### THE DATA
■ ■ ■ ■ ■

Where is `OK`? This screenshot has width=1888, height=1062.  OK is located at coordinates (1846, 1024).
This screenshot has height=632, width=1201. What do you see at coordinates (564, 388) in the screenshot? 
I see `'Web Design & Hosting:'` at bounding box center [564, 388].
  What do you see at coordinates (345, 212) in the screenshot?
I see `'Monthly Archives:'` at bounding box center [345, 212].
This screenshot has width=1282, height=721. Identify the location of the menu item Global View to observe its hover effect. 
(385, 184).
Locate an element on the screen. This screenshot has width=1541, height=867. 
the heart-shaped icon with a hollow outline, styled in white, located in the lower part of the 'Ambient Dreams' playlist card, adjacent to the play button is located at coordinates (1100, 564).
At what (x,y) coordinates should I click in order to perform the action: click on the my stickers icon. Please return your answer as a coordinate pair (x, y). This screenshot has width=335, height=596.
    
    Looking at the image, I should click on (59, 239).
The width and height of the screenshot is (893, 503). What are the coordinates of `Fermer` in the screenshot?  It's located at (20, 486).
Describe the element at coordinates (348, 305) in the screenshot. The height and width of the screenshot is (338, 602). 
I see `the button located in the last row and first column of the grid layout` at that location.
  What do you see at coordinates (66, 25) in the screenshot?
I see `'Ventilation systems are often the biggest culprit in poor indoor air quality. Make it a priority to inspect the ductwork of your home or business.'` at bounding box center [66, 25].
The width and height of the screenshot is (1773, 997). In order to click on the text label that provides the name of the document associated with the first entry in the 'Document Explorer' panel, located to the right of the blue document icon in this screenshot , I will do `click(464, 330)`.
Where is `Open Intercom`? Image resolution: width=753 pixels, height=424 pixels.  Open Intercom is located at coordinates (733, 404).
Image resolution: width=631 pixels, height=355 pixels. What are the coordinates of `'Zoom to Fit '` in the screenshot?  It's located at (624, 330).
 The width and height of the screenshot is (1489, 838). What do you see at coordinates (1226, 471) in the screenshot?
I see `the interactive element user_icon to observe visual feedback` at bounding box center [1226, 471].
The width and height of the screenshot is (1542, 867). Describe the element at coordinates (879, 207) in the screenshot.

■ ■ ■ ■ ■

### AIM
Could you reproduce all of the data above line for line, without changing a single character?

### RESULT OF THIS EXERCISE
Where is `OK`? This screenshot has width=1888, height=1062.  OK is located at coordinates (1846, 1024).
This screenshot has height=632, width=1201. What do you see at coordinates (564, 388) in the screenshot? 
I see `'Web Design & Hosting:'` at bounding box center [564, 388].
  What do you see at coordinates (345, 212) in the screenshot?
I see `'Monthly Archives:'` at bounding box center [345, 212].
This screenshot has width=1282, height=721. Identify the location of the menu item Global View to observe its hover effect. 
(385, 184).
Locate an element on the screen. This screenshot has width=1541, height=867. 
the heart-shaped icon with a hollow outline, styled in white, located in the lower part of the 'Ambient Dreams' playlist card, adjacent to the play button is located at coordinates (1100, 564).
At what (x,y) coordinates should I click in order to perform the action: click on the my stickers icon. Please return your answer as a coordinate pair (x, y). This screenshot has width=335, height=596.
    
    Looking at the image, I should click on (59, 239).
The width and height of the screenshot is (893, 503). What are the coordinates of `Fermer` in the screenshot?  It's located at (20, 486).
Describe the element at coordinates (348, 305) in the screenshot. The height and width of the screenshot is (338, 602). 
I see `the button located in the last row and first column of the grid layout` at that location.
  What do you see at coordinates (66, 25) in the screenshot?
I see `'Ventilation systems are often the biggest culprit in poor indoor air quality. Make it a priority to inspect the ductwork of your home or business.'` at bounding box center [66, 25].
The width and height of the screenshot is (1773, 997). In order to click on the text label that provides the name of the document associated with the first entry in the 'Document Explorer' panel, located to the right of the blue document icon in this screenshot , I will do `click(464, 330)`.
Where is `Open Intercom`? Image resolution: width=753 pixels, height=424 pixels.  Open Intercom is located at coordinates (733, 404).
Image resolution: width=631 pixels, height=355 pixels. What are the coordinates of `'Zoom to Fit '` in the screenshot?  It's located at (624, 330).
 The width and height of the screenshot is (1489, 838). What do you see at coordinates (1226, 471) in the screenshot?
I see `the interactive element user_icon to observe visual feedback` at bounding box center [1226, 471].
The width and height of the screenshot is (1542, 867). Describe the element at coordinates (879, 207) in the screenshot.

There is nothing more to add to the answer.